Lain halnya dengan Indonesia, McNamara dan Kissinger berpandangan mengenai posisi Indonesia di Asia Tenggara. Bahwa berbeda dengan tahun 1967-1977, nilai strategis Indonesia secara nisbi cenderung tujun tajam. Asia Tenggara dan selat serta alur laut kepulauan Indonesia memang masih penting sebab sepanjang 46 persen perdagangan laut dunia masih harus melintasi perairan Indonesia, tetapi kemajuan teknologi informasi dan ekonomi jasa telah mengurangi bobot perdagangan tradisional sehingga geo-ekonomi semakin penting dibandingkan geo-politik. Sementara itu, daya saing bangsa lebih ditentukan oleh ada tidaknya pemerintah yang tangkas memantau perubahan-perubahan cepat yang dihasilkan oleh lompatan kemajuan teknologi informasi dan ekonomi pengetahuan. Kemudian, sarana dan prasarana dasar seperti telkom, bandar udara, bandar laut, pelistrikan, dan air bersih mutlak harus menjangkau rakyat banyak. Sebab, tanpa adanya landasan sosial-ekonomi yang kokoh, pemerintahan macam apapun tidak akan dapat bertahan lama. Oleh karena itu, seluruh anggota masyarakat Indonesia harus menjadi bagian dari gerakan diplomasi global yang mengejar selisih-selisih keunggulan yang kita miliki sebagai potensi pasar maupun sebagai potensi penghasilan barang, jasa, budaya, informasi dan ilmu yang dapat dinikmati dan dijual kepada masyarakat dunia.
Seluruh dunia adalah medan perjuangan untuk itulah mesti direbut selisih keunggulan yang selalu berkembang secara dinamis. Sebab, segala sesuatu di Indonesia  –seperti Lhokseumawe di Aceh, Bontang di Kalimantan, Timika di Papua— sudah menjadi bagian dari ajang persaingan yang melibatkan sumberdaya manusia, teknologi, dan modal manca negara. Karena yang global adalah lokal dan yang lokal adalah global, maka keamanan dan perdamaian pada setiap peringkat adalah masalah bersama diplomasi Indonesia pada abad ke-21 ini. Dalam dunia yang semakin menyatu secara kuat, setiap warga negara dari kalangan manapun adalah bagian dari “total diplomacy” bangsa Indonesia.
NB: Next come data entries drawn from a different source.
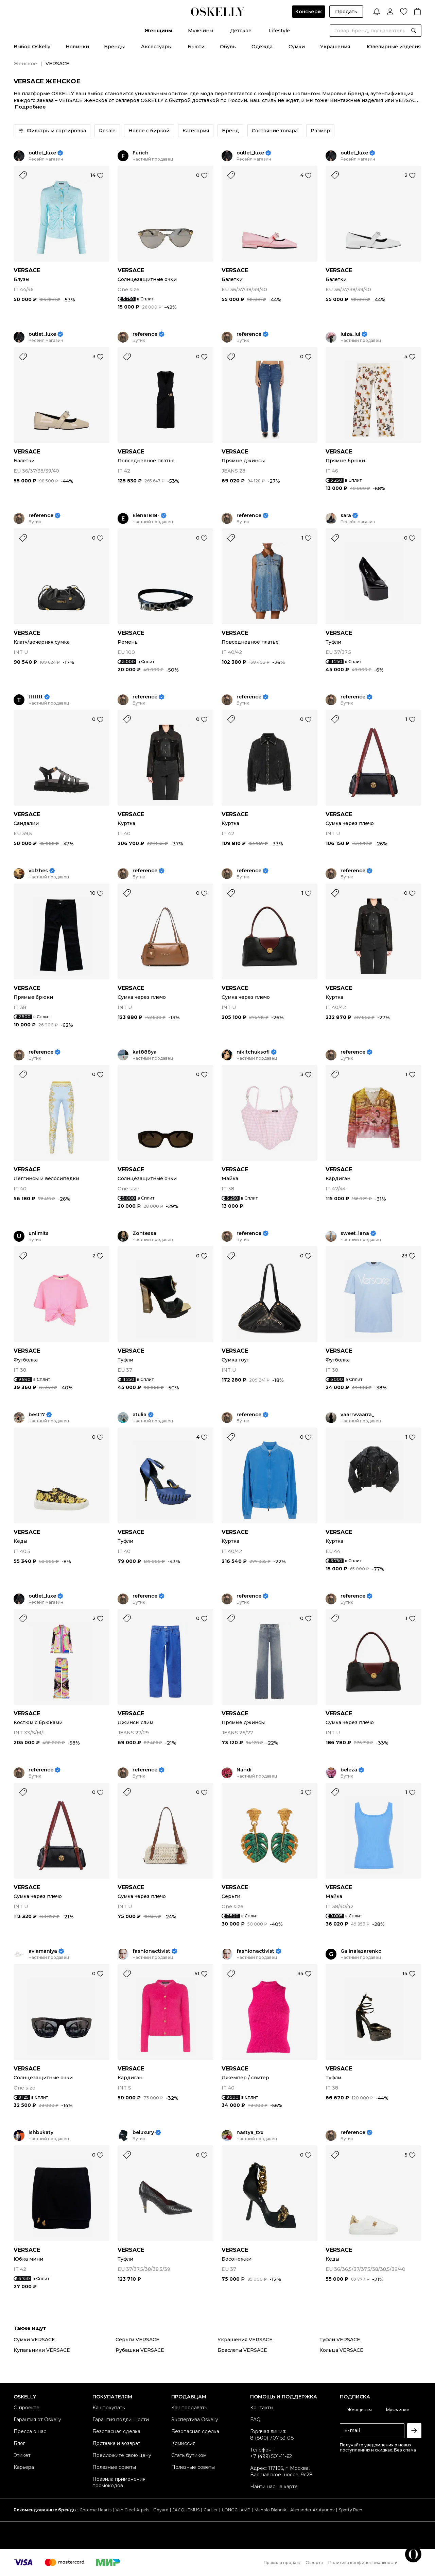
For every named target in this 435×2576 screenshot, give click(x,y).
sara (346, 515)
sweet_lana (355, 1233)
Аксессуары (156, 47)
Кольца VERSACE (341, 2350)
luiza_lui (350, 334)
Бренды (114, 47)
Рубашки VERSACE (140, 2350)
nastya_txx (250, 2132)
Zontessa (144, 1233)
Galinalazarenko (361, 1951)
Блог (19, 2443)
Pergerakan Mahasiswa Islam Indonesia (PMII) adalah bagian dari entitas masyarakat Indonesia bahkan dunia. Dari sudut pandang antropologis, sosiologis, geo-politik, geo-ekonomi, jelas akan mengambil bagian, baik mempunyai peran maupun menjadi korban dari pergeseran peran (participant shifting) dalam konstelasi yang ada. Dalam kondisi inilah PMII sebagai bagian dari komponen bangsa yang kadernya tersebar di seluruh nusantara, sudah saatnya merebut peran dan memberi kontribusi terhadap negara. Disadari ataupun tidak posisi inilah yang akan menggiring PMII pada wilayah tarik menarik kepentingan; kepentingan politik, ekonomi, sosial, budaya bahkan ideologi.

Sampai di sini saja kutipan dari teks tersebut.